Read: Financial Accounts Accessed By 30 Million U.S. Mobile Device Users in Q4 2010

Bank of America, the nation’s largest bank by deposits, has announced plans to shutter up to 10% of its 5,800-branch network by the end of 2014. “Last year, about 82% of all service transactions occurred within self-service channels,” said Joe Price, president of consumer and small business banking at Bank of America, in March.

Recently, Connecticut-based Webster Bank, with $18 billion in assets, decided to close branches due to more customers using electronic banking.

Despite the boost in self-banking, institutions are not shying away from establishing a greater brick-and-mortar presence. “Bank centers remain very important as customers prefer to work with our associates either by phone or in banking centers to resolve problems and service request,” Price noted.

Our customers continue to tell us that having a physical branch presence is critical.

Chase, the third largest U.S. bank by deposits, stands as a leader in mobile technology with native smartphone and tablet applications that offer person-to-person payments and mobile check deposits in addition to basic mobile banking services.
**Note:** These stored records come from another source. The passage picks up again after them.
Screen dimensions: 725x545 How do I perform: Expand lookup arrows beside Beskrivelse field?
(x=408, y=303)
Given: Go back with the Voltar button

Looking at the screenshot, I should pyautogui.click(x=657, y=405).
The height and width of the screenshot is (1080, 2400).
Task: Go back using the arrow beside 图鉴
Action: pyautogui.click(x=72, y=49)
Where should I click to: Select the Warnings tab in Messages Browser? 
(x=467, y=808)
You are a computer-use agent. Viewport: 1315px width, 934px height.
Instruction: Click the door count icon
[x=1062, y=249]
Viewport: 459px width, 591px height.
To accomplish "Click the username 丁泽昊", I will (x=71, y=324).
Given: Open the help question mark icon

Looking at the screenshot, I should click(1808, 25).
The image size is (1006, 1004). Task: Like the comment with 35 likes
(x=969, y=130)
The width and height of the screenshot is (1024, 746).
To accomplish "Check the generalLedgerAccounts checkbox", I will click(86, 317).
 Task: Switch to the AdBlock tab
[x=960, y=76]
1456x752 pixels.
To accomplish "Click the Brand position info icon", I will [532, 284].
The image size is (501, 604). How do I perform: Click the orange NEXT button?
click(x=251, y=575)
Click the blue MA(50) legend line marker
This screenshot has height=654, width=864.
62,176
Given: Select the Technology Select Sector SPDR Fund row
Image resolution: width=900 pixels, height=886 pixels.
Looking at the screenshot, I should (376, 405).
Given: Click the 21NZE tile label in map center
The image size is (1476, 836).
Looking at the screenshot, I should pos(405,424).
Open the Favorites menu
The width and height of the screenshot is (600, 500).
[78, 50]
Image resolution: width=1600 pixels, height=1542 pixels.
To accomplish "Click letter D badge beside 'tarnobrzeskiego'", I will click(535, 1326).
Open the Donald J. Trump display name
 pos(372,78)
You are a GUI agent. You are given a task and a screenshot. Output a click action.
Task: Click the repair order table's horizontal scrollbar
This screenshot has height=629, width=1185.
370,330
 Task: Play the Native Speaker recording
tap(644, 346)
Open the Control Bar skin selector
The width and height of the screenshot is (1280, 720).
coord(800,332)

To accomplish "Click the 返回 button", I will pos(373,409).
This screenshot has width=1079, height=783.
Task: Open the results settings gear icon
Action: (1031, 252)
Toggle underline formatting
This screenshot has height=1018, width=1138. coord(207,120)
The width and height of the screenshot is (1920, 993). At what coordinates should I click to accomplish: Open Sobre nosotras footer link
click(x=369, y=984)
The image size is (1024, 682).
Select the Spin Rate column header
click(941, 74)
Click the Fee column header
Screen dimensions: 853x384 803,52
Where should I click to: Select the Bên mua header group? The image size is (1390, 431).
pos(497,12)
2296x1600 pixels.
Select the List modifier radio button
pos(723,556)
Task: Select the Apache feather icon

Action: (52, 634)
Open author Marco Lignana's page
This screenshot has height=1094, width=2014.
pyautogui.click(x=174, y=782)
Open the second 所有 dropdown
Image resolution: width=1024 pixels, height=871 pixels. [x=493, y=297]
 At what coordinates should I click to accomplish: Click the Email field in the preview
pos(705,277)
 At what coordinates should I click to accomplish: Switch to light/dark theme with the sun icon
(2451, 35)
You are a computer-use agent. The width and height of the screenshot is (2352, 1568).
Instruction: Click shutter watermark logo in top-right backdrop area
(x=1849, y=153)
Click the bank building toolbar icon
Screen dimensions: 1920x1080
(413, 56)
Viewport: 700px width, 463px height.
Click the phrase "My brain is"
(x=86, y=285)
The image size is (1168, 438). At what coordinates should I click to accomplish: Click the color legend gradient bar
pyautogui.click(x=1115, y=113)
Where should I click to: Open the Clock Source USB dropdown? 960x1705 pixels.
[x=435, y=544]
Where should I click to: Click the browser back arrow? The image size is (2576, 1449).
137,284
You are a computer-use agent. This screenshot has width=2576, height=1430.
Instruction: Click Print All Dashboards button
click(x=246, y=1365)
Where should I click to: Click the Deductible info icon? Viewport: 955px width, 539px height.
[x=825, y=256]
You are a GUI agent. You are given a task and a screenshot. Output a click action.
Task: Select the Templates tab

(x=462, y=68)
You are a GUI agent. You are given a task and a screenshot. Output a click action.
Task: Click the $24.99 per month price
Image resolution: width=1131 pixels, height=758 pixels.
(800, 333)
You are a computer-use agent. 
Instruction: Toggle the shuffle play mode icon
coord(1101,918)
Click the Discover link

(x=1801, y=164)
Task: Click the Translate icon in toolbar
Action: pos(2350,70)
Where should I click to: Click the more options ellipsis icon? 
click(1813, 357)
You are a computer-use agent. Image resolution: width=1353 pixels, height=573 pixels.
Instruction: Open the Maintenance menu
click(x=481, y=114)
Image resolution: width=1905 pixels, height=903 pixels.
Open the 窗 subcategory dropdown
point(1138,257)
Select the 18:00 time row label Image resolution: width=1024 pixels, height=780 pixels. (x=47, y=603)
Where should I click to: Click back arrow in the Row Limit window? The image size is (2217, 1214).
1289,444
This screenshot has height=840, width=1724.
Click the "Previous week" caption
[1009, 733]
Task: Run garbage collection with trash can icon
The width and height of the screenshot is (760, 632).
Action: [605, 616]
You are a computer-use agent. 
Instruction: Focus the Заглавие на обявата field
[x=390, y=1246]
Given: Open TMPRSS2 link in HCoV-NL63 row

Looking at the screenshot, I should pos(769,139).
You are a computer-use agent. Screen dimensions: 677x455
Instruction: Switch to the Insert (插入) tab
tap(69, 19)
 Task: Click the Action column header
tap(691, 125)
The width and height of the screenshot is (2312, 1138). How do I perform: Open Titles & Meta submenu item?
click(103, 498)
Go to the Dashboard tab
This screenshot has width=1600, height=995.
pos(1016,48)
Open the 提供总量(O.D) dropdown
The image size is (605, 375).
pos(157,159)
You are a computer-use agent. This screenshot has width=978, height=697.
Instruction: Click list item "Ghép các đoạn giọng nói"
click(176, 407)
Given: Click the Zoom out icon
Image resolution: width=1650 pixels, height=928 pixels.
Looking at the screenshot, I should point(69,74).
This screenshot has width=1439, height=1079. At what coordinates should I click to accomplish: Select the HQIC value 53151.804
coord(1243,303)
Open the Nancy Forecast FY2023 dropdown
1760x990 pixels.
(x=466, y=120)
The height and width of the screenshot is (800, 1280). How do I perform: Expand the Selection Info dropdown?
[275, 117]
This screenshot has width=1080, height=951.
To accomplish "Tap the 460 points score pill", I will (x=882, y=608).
Yet, it has announced plans to expand its 5,300-branch network by add 1,500 to 2,000 branches of over the next five years mainly in California and Florida.

“We are going to listen to our customers – our customers continue to tell us that having a physical branch presence is critical,” said Charlie Scharf, head of JPMorgan Chase Retail Banking.

Citibank, ranked right behind Chase, plans to open 200 new branches – on top of its 1,000 branches in the U.S. – across the country by 2013.

While there are enhancements in ATM technology, such as single-slot deposits and virtual teller ATMs, and mobile banking, the biggest banks are sticking to the notion that consumers want to be able to visit a nearby branch.

From a consumer perspective, the majority of everyday banking transactions can be conducted at an ATM, online, or on the phone. Younger generations may have become familiar with banking through these channels and find very little need to talk to a teller or associate.

However, older folks tend to be accustomed to traditional banking with a human touch, in which they find safety and reassurance. Also, they belong to an age group that are more likely to have saved a large amount of money – ideal targets for bankers looking to cross-sell products and financial services.

Customers may not need more branches but banks have determined that they are needed to penetrate new markets and to “sell” more. Maybe that’s why many banks call them “stores” as opposed to “branches”.